▶ INSTRUCTIONS TO FOLLOW
From the entries below, retype only the lines from the one with "Image resolution: width=1190, height=2576." through the one with "Minha Conta (440, 2272)", exactly as written.

** Opening EXCERPTED RECORDS block **

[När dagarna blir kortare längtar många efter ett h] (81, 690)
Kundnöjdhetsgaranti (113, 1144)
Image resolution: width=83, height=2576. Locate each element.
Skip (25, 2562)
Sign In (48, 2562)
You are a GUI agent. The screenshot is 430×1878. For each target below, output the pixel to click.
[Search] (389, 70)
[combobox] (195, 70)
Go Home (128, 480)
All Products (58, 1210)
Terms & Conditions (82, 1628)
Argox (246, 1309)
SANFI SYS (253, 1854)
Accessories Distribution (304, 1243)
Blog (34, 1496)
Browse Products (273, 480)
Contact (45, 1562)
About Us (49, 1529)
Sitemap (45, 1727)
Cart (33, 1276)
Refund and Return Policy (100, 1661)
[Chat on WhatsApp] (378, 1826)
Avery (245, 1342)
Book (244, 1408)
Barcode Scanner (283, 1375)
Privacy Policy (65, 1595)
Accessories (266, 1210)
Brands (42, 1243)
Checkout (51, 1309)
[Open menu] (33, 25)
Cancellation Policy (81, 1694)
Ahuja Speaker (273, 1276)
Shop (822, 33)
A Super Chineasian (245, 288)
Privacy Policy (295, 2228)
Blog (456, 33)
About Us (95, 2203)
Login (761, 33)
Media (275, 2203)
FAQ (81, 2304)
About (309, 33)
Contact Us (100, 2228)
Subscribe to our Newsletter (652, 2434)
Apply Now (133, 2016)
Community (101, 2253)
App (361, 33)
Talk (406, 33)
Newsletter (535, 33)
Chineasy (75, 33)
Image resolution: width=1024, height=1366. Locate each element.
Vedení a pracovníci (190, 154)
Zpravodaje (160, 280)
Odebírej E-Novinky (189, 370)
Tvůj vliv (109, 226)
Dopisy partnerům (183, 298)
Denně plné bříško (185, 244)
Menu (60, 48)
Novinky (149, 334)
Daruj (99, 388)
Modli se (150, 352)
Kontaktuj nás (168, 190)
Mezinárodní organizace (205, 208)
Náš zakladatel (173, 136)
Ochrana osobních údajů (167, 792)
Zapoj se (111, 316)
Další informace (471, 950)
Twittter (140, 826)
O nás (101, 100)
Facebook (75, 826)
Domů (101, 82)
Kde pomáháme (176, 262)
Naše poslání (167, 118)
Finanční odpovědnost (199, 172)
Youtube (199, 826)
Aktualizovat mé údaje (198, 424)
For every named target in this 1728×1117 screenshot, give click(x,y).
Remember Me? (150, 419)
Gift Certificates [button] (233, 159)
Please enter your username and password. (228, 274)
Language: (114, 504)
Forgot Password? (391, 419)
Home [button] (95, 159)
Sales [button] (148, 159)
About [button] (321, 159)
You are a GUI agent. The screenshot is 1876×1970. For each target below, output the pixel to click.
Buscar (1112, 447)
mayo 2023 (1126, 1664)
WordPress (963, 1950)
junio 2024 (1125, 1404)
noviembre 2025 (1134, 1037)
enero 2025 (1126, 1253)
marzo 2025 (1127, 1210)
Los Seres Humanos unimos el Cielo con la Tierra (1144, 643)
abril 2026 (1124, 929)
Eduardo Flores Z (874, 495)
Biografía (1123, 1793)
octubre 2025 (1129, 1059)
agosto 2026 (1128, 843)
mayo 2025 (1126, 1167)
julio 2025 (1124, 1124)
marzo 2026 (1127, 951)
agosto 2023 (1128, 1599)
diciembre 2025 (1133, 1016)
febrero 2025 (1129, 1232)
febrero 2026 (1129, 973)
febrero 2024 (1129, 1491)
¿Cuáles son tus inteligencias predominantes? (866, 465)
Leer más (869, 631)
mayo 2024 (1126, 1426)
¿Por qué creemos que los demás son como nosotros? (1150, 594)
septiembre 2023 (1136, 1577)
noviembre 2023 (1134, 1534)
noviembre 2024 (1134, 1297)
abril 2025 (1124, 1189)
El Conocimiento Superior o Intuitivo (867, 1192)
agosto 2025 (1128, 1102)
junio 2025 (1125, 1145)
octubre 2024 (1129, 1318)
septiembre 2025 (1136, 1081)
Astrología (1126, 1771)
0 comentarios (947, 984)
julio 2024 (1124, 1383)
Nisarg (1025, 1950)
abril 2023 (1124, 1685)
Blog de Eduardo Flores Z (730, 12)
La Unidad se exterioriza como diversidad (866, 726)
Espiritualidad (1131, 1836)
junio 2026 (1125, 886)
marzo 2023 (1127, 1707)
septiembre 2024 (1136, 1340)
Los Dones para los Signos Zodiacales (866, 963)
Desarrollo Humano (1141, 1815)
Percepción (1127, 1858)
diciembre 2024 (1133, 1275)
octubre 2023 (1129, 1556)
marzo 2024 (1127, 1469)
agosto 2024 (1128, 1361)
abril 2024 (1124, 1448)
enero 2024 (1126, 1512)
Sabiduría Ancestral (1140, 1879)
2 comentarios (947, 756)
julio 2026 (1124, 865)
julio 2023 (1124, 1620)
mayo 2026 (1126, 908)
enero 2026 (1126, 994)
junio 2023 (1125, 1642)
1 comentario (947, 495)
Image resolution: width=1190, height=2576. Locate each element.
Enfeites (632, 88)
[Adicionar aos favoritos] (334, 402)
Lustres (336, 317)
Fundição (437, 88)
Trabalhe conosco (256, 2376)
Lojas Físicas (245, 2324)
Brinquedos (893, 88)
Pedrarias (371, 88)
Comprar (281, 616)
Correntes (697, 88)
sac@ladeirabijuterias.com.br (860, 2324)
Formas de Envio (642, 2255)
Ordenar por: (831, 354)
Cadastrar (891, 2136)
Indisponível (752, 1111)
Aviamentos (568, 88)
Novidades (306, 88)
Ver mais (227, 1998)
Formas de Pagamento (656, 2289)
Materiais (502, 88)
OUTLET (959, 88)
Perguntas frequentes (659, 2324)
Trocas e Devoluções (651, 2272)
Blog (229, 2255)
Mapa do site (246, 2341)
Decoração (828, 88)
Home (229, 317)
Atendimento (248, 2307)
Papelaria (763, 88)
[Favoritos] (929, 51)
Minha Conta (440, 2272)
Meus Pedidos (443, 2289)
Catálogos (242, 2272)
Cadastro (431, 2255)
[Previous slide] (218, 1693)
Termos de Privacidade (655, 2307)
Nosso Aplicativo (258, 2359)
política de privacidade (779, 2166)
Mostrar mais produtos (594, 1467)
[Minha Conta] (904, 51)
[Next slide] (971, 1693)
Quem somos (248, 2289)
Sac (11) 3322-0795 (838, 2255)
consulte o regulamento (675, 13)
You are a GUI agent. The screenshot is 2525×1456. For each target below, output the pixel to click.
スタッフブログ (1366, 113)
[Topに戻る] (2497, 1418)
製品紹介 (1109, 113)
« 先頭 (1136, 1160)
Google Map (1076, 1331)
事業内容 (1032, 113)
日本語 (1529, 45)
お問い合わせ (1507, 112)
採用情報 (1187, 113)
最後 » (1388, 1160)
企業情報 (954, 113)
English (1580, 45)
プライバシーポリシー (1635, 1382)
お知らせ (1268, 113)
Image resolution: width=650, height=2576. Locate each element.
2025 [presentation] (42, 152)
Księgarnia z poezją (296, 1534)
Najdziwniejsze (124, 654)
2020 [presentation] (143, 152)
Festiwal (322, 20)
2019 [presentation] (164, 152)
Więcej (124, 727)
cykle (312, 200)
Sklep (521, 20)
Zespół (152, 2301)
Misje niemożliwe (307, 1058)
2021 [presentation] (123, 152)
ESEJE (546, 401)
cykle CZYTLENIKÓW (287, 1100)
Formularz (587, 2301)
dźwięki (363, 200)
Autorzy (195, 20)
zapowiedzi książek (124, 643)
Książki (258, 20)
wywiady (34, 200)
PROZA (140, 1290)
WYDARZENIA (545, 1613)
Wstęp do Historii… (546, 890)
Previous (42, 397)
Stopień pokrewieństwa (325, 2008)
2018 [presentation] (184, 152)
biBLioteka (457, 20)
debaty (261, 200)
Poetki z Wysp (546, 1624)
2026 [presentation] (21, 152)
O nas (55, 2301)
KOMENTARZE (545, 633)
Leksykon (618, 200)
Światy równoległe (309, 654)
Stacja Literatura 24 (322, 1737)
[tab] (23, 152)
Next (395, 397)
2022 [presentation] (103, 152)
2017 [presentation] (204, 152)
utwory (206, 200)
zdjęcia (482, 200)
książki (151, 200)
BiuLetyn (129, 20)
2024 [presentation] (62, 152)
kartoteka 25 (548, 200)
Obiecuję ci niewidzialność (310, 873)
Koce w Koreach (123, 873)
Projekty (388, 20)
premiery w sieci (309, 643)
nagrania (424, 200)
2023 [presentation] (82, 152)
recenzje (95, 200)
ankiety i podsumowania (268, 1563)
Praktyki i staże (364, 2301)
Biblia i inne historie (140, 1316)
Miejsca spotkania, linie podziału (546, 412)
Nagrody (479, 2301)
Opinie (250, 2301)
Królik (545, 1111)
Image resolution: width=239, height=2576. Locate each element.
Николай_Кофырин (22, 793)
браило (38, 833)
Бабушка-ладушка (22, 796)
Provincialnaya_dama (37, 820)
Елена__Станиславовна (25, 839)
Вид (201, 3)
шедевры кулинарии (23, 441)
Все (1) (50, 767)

** Closing EXCERPTED RECORDS block **

▶ REPLY
Image resolution: width=1190, height=2576. Locate each element.
Enfeites (632, 88)
[Adicionar aos favoritos] (334, 402)
Lustres (336, 317)
Fundição (437, 88)
Trabalhe conosco (256, 2376)
Lojas Físicas (245, 2324)
Brinquedos (893, 88)
Pedrarias (371, 88)
Comprar (281, 616)
Correntes (697, 88)
sac@ladeirabijuterias.com.br (860, 2324)
Formas de Envio (642, 2255)
Ordenar por: (831, 354)
Cadastrar (891, 2136)
Indisponível (752, 1111)
Aviamentos (568, 88)
Novidades (306, 88)
Ver mais (227, 1998)
Formas de Pagamento (656, 2289)
Materiais (502, 88)
OUTLET (959, 88)
Perguntas frequentes (659, 2324)
Trocas e Devoluções (651, 2272)
Blog (229, 2255)
Mapa do site (246, 2341)
Decoração (828, 88)
Home (229, 317)
Atendimento (248, 2307)
Papelaria (763, 88)
[Favoritos] (929, 51)
Minha Conta (440, 2272)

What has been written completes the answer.